▶ [Work required]:
Look through the material below and give the number of lines where the string "will" occurs, with nothing added.

★ ★ ★ ★ ★ ★ ★

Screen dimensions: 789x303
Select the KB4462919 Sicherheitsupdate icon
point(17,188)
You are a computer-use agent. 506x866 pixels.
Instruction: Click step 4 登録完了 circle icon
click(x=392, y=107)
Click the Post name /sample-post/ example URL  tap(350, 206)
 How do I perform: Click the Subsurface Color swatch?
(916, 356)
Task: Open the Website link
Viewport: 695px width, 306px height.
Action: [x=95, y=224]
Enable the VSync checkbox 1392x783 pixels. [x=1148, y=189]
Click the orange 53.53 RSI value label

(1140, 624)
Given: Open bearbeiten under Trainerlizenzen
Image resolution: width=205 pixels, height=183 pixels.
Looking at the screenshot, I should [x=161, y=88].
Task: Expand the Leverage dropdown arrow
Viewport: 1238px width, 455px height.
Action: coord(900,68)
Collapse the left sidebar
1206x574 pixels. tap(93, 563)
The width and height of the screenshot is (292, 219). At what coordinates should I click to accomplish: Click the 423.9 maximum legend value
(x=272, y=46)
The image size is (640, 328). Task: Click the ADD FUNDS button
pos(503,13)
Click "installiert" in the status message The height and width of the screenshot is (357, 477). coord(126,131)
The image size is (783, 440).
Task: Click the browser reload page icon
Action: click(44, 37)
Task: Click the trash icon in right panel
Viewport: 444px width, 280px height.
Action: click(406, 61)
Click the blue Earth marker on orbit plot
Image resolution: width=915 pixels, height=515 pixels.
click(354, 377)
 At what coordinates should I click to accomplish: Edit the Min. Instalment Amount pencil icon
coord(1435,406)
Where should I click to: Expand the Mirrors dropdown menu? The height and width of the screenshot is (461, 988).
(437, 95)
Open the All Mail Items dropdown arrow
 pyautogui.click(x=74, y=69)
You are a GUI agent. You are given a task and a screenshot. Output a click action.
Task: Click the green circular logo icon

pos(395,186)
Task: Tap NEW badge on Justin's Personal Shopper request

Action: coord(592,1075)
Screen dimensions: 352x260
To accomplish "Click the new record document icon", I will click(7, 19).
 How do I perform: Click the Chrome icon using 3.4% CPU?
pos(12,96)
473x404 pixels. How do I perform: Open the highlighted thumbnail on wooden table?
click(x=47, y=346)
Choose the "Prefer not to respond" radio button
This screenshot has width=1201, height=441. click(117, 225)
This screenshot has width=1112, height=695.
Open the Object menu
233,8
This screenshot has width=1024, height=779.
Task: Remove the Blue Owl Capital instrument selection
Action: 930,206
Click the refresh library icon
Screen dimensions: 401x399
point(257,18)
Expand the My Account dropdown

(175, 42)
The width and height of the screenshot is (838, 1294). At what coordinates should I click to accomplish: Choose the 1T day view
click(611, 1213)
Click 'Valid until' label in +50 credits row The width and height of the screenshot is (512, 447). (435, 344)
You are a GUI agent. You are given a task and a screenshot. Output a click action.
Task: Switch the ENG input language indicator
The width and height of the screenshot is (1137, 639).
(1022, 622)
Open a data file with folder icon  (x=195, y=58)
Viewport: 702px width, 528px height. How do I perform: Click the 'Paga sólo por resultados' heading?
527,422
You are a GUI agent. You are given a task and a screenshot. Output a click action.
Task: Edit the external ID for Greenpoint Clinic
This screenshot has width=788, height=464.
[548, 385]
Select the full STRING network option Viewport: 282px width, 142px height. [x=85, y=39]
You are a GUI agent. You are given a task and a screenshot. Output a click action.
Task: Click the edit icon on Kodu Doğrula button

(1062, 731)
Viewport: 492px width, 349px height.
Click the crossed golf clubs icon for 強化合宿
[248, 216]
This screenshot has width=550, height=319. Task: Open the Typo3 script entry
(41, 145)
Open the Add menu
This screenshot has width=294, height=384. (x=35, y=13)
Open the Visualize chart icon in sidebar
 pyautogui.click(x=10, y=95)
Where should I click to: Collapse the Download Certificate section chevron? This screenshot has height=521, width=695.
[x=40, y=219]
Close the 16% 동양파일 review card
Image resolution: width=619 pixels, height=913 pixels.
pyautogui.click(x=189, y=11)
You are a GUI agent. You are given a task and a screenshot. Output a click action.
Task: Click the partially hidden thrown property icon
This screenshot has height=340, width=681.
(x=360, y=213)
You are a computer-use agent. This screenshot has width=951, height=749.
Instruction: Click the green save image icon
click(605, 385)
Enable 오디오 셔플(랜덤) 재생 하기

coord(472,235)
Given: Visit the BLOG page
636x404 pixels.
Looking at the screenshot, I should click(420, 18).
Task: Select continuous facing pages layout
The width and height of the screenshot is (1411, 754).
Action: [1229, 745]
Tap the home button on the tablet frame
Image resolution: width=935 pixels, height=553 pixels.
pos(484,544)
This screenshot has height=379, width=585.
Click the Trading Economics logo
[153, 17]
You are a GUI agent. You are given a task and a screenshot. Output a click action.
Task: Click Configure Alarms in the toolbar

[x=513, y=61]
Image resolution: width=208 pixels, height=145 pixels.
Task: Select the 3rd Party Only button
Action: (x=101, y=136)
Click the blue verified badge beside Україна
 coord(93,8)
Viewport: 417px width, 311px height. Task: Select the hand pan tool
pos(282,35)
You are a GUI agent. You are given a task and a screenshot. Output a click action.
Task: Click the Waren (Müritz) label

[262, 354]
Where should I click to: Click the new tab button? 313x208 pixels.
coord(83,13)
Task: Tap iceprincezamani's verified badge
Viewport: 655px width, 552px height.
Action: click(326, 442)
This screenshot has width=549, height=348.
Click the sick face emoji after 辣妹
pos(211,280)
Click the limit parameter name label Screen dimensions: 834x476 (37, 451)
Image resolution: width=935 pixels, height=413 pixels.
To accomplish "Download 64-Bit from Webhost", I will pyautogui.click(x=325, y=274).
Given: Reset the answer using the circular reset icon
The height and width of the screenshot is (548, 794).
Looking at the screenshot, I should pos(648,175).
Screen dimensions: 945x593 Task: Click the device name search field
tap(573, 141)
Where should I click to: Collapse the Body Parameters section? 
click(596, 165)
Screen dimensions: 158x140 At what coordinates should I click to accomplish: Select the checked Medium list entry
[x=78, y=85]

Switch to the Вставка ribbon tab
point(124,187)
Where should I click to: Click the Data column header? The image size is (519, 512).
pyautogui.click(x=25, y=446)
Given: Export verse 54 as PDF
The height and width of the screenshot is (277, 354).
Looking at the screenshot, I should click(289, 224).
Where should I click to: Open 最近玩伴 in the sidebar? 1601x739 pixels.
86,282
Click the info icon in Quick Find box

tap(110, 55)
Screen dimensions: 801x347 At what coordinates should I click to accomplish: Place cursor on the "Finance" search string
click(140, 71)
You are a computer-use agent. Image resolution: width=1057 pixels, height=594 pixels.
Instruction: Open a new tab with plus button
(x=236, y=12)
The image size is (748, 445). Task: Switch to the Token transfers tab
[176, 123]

★ ★ ★ ★ ★ ★ ★

▶ [Written answer]:
2